The open-source cost floor drops again. V4 will almost certainly ship under Apache 2.0 or MIT, consistent with DeepSeek’s prior models. Projected API pricing of $0.14 per million input tokens is roughly 100x cheaper than Claude Opus 4.6. For developers outside both the U.S. and China, this creates a genuine choice that did not exist 18 months ago: open-weight, downloadable, consumer-hardware-friendly models that compete with closed frontier systems on actual benchmarks.

Meanwhile, the global AI hardware market splits in two. A U.S.-centric stack built on NVIDIA, CUDA, and the big three cloud providers increasingly serves different models and different customers than a China-centric stack built on Huawei Ascend, CANN, and Alibaba Cloud. Developers building for both markets will need to test on both hardware ecosystems. Nobody wins from that fragmentation except the companies selling shovels on each side.
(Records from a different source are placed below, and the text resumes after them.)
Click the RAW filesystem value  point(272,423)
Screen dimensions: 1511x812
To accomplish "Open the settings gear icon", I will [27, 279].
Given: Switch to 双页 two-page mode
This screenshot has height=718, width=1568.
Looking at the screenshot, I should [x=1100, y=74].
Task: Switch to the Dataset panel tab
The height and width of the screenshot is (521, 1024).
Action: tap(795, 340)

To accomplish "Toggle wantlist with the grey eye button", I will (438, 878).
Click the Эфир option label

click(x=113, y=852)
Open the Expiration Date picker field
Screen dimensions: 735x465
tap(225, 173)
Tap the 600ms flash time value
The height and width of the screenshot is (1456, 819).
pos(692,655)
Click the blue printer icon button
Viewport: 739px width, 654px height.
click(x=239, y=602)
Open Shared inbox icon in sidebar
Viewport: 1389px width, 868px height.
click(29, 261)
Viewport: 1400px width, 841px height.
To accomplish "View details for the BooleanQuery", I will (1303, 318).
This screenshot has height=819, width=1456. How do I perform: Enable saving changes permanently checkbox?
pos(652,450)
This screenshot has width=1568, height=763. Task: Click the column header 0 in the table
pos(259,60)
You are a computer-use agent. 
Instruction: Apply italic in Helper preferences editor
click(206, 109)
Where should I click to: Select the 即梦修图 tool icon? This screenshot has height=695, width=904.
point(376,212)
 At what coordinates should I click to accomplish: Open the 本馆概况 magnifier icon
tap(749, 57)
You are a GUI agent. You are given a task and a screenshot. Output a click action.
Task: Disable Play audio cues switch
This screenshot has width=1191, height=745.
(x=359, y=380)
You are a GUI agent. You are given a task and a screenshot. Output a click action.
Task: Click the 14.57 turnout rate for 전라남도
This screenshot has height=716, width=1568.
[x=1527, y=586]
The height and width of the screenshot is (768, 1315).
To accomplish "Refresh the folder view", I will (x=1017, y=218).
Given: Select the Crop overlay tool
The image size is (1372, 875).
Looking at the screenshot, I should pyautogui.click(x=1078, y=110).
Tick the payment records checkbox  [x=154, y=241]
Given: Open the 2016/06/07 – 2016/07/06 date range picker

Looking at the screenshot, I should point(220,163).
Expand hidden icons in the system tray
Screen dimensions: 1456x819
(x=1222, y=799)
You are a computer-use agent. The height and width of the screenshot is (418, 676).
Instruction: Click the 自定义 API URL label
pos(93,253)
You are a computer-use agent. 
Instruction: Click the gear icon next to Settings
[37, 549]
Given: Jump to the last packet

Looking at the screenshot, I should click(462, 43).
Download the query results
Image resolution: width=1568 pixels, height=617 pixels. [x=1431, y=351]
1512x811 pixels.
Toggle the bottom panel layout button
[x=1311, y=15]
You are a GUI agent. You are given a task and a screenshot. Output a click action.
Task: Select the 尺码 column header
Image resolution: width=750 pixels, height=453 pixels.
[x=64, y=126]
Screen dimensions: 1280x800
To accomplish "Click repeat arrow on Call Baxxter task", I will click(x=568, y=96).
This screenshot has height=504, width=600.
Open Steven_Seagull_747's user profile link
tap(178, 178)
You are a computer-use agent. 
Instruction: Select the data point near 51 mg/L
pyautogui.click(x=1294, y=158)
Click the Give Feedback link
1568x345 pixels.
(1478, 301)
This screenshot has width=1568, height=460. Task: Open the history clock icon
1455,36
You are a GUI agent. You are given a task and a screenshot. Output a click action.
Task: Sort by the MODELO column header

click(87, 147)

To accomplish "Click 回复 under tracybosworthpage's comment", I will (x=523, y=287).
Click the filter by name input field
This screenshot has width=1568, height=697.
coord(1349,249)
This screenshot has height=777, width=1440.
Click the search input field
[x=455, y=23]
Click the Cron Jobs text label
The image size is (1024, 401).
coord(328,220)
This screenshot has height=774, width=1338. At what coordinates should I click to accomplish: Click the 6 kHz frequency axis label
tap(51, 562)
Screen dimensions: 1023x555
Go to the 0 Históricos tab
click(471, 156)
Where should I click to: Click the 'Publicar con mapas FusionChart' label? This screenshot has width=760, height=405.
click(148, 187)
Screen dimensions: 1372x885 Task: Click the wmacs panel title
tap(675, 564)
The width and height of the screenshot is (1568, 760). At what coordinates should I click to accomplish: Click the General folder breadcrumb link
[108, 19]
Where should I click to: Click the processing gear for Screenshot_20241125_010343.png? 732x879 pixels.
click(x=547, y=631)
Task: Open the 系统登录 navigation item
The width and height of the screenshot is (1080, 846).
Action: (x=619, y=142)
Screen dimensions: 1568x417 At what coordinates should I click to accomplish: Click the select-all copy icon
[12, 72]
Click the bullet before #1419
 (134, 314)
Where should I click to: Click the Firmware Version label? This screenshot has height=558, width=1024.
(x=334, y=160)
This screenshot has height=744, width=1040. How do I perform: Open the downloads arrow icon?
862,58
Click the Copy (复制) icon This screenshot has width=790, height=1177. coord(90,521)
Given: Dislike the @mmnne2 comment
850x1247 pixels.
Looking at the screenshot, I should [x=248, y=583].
And the $297 billion that flowed into AI in Q1 2026 looks different if the price of frontier inference drops by another order of magnitude. Companies paying $15 to $30 per million output tokens for GPT-5.4 should benchmark V4 before their next contract renewal. The question has moved past whether Chinese open-source models can compete on quality. The question now is whether Western closed models can justify their pricing when the open alternative runs on hardware that no export control can touch.

The AI chip race is no longer about who makes the fastest chip. It is about who can make a fast-enough chip and pair it with architecture clever enough to close the gap. DeepSeek’s bet is that sparsity beats silicon. The next two weeks will show whether that bet holds.